A revolução e fúria de Teoria King Kong
Adaptação teatral de Yara de Novaes de “Teoria King Kong", livro da francesa Virginie Despentes, encerra temporada no Sesc Bom Retiro
A primeira vez que a atriz e diretora Yara de Novaes ouviu falar sobre o livro “Teoria King Kong” e a autora francesa Virginie Despentes foi através de sua amiga, a tradutora e atriz Márcia Bechara. Não se tratava de uma simples recomendação; Márcia traduziu o livro de Virginie para o português e pensou deveria haver uma adaptação da obra, que mistura autobiografia e excertos de filosofia, para o teatro. Ela estava convencida de que Yara seria a pessoa ideal para encená-la. Entretanto, a diretora não estava segura de que conseguiria. “Não sei fazer isso no teatro”, respondeu à amiga. Era 2014.
No entanto, isso não significa que Yara tenha lido o livro de forma desinteressada ou apática. Ela fez o que parecia natural: compartilhou a recomendação com outras amigas. Aliás, essa foi uma reação comum quando o livro foi publicado no Brasil em 2016. Meninas e mulheres liam e presenteavam suas amigas com essa obra. Havia um certo poder dentro daquelas páginas, indecifrável no primeiro contato com o título enigmático. O que se sabia era que aquela leitura era, de alguma forma, transformadora.
No livro-manifesto, Virginie declara guerra às antigas convenções que historicamente subjugaram o corpo da mulher ao domínio e às vontades do homem. Ela escreve a partir da divergência e do desejo de libertação. “Escrevo a partir da feiura e para as feias, as caminhoneiras, as frígidas, as mal comidas, as incomíveis, as histéricas, as taradas, todas as excluídas do grande mercado da boa moça”, inicia o livro. King Kong, ela diz, “é uma metáfora de uma sexualidade que precede a distinção de gêneros tal como politicamente imposta no final do século XIX”.

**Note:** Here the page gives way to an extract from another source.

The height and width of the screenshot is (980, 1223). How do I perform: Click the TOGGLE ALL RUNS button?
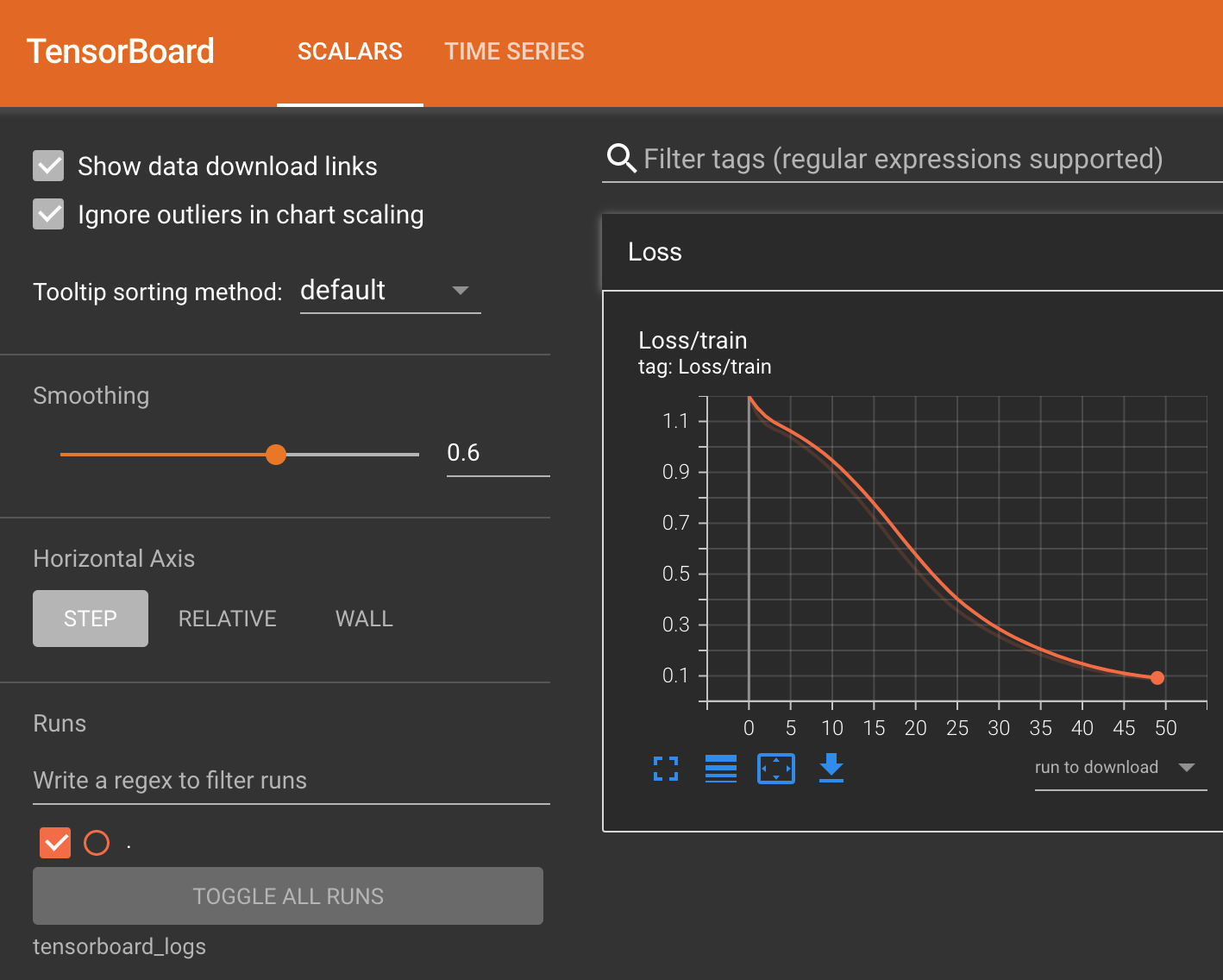coord(288,895)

Em seu tratado, ela recupera algumas de suas memórias, mas o grosso de suas ideias tem um pilar fundante: um estupro do qual foi vítima aos 17 anos, uma espécie de “punição” a duas jovens (ela e uma amiga) que ousaram passar muito tempo na rua. As violências, das quais ela constantemente se volta, que vão além do estupro, são, afinal, um projeto político, ela reconhece. “[O estupro] É uma pedra fundamental. Daquilo que sou como escritora, como uma mulher que já não é completamente mulher. É o que simultaneamente me desfigura e me completa”, ela declara no livro.

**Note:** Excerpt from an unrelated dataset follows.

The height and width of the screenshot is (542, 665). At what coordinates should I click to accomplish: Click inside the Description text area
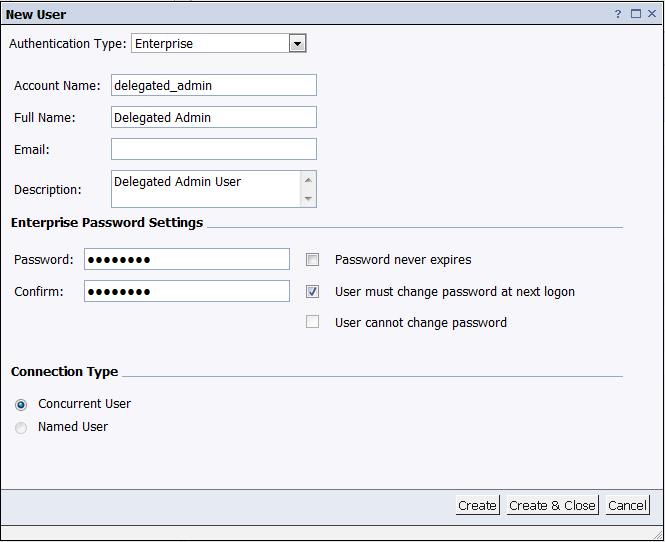205,188
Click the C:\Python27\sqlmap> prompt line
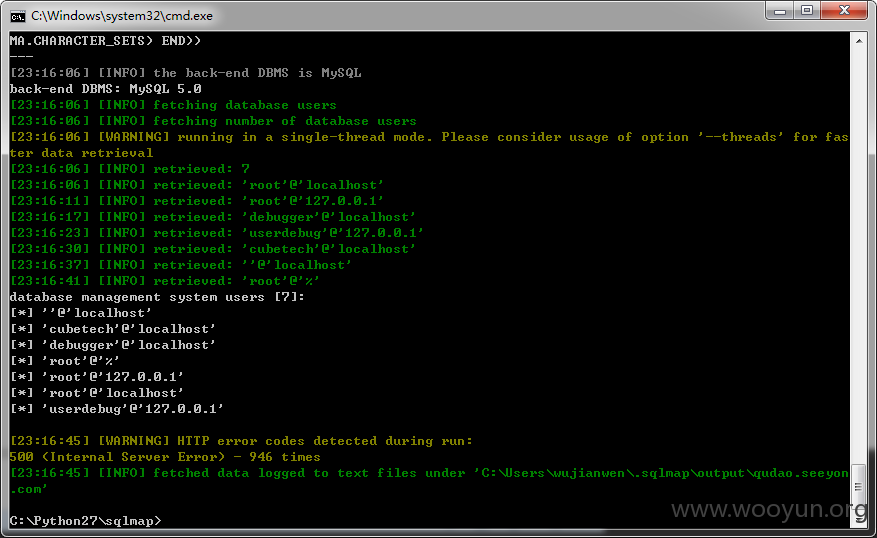The image size is (877, 538). (x=86, y=521)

Durante muito tempo, Virginie tentou se desvencilhar daquele trauma, mas percebeu que era impossível e que ele foi constituinte de grande parte do que se seguiu, inclusive em sua carreira como autora e cineasta. Ao longo do texto, ela relata outras experiências que ocorreram após aquela violência, como a prostituição, que, em sua visão, a ajudou em sua recuperação e libertação. Traduzir todas essas experiências para o palco não parecia – e estava longe de ser – algo fácil.
“Escrevo a partir da feiura e para as feias, as caminhoneiras, as frígidas, as mal comidas, as incomíveis, as histéricas, as taradas, todas as excluídas do grande mercado da boa moça”
Virginie Despentes
Nesse intervalo, algo muito importante aconteceu e devolveu a Yara a antiga proposta. Em meados de 2023, a peça “Teoria King Kong” estreou no Rio de Janeiro, com as atrizes Amanda Lyra, Ivy Souza e Verónica Valenttino no elenco, e a direção de ninguém menos que Yara. “Fiquei muito impactada com todos os paradigmas que o livro revelava em mim, trazendo outras perspectivas sobre temas femininos. Passou o tempo, comprei o livro, dei de presente para algumas pessoas. Em 2021, recebo o convite das meninas da Quintal Produções para dirigir o livro. Aí, imediatamente, eu topei.” Traduzir parece ser o verbo exato para o que Yara construiu cenicamente, de modo que as vozes do espetáculo são de Virginie e de Márcia (identificada como MB).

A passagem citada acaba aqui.